■ **Text provided**
★ ★ ★ ★ ★

Giancarlo Esposito Is Spellbinding in New Crime Drama ‘Parish’

There are countless upsides to never seeing a single episode of Breaking Bad.

For one, I get to tune out of those “best television shows of all time” conversations that people have at parties whenever they get to the Walter White of it all, and instead, ponder whether I’m responsible enough to invest in a large plant. Other times, I have the privilege of never having to care about what’s going on with Aaron Paul’s career. But the best part of not giving a single hoot about the meth show—or its spinoff, Better Call Saul—is that I have been able to avoid unconsciously pigeonholing Giancarlo Esposito. If I wasn’t able to see one of America’s finest character actors as anyone but Breaking Bad and Better Call Saul’s Gus Fring, I simply don’t know what I’d do.

That reality would be a frustrating one, given that Esposito has been popping up everywhere lately. After a stint on The Mandalorian, major parts in two recent Netflix series (of varying quality), and some excellent voice work on Max’s animated Harley Quinn, Esposito is returning to the network that made him a notable face. His latest drama, Parish—which begins airing Mar. 31 on AMC—is a moderately gripping thriller that works best when it keeps the focus on its star. Esposito’s charm and verve help the six-episode season move at a crackling pace, which comes to a noticeable halt whenever he’s not on-screen. While those looking for Breaking Bad-level excitement from Esposito won’t be disappointed, anyone seeking a wholly impressive crime story will be let down by Parish’s imbalanced action.

In the series, Esposito plays Gracian ‘Gray’ Parish, a former getaway driver who cleaned up his act and established an above-board car company in New Orleans. Gray lives for his family, but remains haunted by his son Maddox’s recent death, which has impeded the success of his business, and in turn, the security of his family’s life. When Colin (a comically twang-heavy Skeet Ulrich), a friend from Gray’s checkered past, shows up looking for a favor, Gray is in no position to turn Colin down. But, no surprise here, the job is far more complicated than Colin initially lets on.

A still from the series Parish on AMC

Alyssa Moran / AMC

Those familiar with 2023’s excellent series Kaleidoscope will immediately note the narrative similarities between Gray and Esposito’s leading role as Leo Pap in the Netflix heist caper. Esposito is back playing another ex-con, strapped for cash, ready to take one last job and get out for good. The parallels between these characters are unfortunate, given that Kaleidoscope did a far better job at fleshing out this archetype than Parish does. Gray’s judgment is clouded by Maddox’s passing, but his son’s death becomes an afterthought in the series, until it’s needed to tie stray plot points together toward its conclusion. This decision slices the ultimate emotional impact of Gray’s efforts in half, even if it does make for a more conventionally gripping motive for our hero.

★ ★ ★ ★ ★

■ **Supplied information**
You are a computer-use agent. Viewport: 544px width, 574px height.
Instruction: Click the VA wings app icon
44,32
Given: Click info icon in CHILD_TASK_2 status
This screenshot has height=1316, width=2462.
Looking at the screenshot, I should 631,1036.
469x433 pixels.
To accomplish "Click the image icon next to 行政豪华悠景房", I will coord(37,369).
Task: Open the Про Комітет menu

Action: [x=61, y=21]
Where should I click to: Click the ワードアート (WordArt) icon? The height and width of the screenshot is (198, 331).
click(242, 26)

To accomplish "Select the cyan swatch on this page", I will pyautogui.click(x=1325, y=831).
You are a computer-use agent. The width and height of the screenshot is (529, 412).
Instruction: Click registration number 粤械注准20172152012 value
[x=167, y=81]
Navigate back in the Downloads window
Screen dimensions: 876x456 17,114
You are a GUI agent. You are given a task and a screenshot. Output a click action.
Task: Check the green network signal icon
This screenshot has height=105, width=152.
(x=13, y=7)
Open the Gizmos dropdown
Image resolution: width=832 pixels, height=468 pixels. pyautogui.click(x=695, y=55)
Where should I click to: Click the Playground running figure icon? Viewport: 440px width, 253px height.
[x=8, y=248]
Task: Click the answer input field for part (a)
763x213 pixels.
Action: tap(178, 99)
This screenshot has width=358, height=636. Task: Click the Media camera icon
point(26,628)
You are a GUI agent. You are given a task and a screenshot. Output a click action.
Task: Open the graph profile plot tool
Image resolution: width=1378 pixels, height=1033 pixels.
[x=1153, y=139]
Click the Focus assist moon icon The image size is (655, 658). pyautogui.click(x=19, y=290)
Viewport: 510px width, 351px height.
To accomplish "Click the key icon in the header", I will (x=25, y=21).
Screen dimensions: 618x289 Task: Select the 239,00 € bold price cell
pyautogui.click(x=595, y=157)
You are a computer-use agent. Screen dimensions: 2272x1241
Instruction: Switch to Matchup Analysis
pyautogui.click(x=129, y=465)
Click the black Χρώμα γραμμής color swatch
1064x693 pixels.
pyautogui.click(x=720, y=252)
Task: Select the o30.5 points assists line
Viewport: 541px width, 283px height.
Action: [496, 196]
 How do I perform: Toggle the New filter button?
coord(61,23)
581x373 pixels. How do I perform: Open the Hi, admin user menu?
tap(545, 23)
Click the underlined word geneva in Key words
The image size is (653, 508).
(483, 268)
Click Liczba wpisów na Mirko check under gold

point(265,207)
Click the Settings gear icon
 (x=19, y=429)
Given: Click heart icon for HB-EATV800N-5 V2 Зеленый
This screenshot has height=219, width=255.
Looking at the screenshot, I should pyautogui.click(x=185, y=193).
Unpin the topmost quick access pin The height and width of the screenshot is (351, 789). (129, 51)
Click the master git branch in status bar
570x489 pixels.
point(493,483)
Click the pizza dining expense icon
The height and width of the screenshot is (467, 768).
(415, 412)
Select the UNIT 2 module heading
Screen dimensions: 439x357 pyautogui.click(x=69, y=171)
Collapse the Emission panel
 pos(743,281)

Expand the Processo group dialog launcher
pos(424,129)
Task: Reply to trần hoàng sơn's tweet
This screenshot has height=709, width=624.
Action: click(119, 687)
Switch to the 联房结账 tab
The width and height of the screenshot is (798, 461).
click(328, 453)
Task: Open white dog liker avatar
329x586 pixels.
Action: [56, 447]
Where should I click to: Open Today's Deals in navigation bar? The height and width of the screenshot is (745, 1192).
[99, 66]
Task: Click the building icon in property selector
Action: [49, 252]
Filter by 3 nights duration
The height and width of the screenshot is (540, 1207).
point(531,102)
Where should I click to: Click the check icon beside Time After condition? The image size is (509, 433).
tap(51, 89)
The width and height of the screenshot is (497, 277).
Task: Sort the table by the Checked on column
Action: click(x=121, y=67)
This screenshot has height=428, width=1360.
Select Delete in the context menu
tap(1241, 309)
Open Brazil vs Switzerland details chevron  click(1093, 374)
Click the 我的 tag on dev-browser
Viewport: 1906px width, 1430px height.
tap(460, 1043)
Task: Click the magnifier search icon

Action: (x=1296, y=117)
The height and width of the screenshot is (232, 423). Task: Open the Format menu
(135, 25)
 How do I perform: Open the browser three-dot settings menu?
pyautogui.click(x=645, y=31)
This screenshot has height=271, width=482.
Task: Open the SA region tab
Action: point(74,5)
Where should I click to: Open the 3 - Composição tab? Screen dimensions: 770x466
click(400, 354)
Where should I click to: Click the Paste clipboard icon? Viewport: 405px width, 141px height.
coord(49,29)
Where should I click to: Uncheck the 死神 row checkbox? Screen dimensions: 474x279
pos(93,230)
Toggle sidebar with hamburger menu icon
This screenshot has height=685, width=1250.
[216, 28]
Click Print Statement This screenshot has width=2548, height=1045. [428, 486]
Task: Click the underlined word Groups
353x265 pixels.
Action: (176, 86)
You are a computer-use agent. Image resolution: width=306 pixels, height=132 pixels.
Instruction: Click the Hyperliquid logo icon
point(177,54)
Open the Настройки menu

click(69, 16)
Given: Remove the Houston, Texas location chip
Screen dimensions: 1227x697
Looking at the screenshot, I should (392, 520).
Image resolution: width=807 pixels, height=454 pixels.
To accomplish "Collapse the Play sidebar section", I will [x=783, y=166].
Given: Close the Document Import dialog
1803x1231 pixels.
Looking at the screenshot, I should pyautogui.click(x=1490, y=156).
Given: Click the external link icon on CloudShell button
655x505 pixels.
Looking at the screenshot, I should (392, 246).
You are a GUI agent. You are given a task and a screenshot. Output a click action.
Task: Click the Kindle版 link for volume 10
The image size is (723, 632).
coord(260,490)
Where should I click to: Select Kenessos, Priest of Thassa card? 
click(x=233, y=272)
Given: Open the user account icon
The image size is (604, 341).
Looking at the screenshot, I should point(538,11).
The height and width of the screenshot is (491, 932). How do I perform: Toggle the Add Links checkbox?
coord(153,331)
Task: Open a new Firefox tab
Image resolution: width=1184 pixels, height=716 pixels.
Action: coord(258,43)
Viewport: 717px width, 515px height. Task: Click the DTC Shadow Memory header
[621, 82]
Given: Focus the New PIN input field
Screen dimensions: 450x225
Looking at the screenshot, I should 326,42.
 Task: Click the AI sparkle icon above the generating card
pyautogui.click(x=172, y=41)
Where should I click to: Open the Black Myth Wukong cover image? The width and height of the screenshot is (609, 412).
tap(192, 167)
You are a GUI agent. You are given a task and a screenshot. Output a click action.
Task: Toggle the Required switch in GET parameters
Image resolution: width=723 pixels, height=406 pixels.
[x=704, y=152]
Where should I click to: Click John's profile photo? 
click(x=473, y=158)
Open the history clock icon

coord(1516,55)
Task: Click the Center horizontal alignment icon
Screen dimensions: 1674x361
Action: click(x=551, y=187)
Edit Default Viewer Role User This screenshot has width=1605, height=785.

★ ★ ★ ★ ★

■ **Given request 1**
Condense the paragraph of the Parish review that opens with "In the series, Esposito plays" into a shorter version that keeps its main facts.
■ **Given request 2**
According to the Parish review, on what date and on which network does the series begin airing?
■ **Given request 3**
Return the passage of the Parish review that starts at the words "Giancarlo Esposito Is" and ends after the words "what I’d do.", copied without any change.

■ **Correct response 1**
Esposito plays Gracian "Gray" Parish, a former getaway driver who went straight and started a legitimate car company in New Orleans. He is devoted to his family, but his son Maddox's recent death haunts him and has hurt his business and his family's security. When Colin (Skeet Ulrich), a friend from Gray's past, asks for a favor, Gray cannot refuse, and the job proves far more complicated than Colin first admits.

■ **Correct response 2**
It begins airing Mar. 31 on AMC.

■ **Correct response 3**
Giancarlo Esposito Is Spellbinding in New Crime Drama ‘Parish’

There are countless upsides to never seeing a single episode of Breaking Bad.

For one, I get to tune out of those “best television shows of all time” conversations that people have at parties whenever they get to the Walter White of it all, and instead, ponder whether I’m responsible enough to invest in a large plant. Other times, I have the privilege of never having to care about what’s going on with Aaron Paul’s career. But the best part of not giving a single hoot about the meth show—or its spinoff, Better Call Saul—is that I have been able to avoid unconsciously pigeonholing Giancarlo Esposito. If I wasn’t able to see one of America’s finest character actors as anyone but Breaking Bad and Better Call Saul’s Gus Fring, I simply don’t know what I’d do.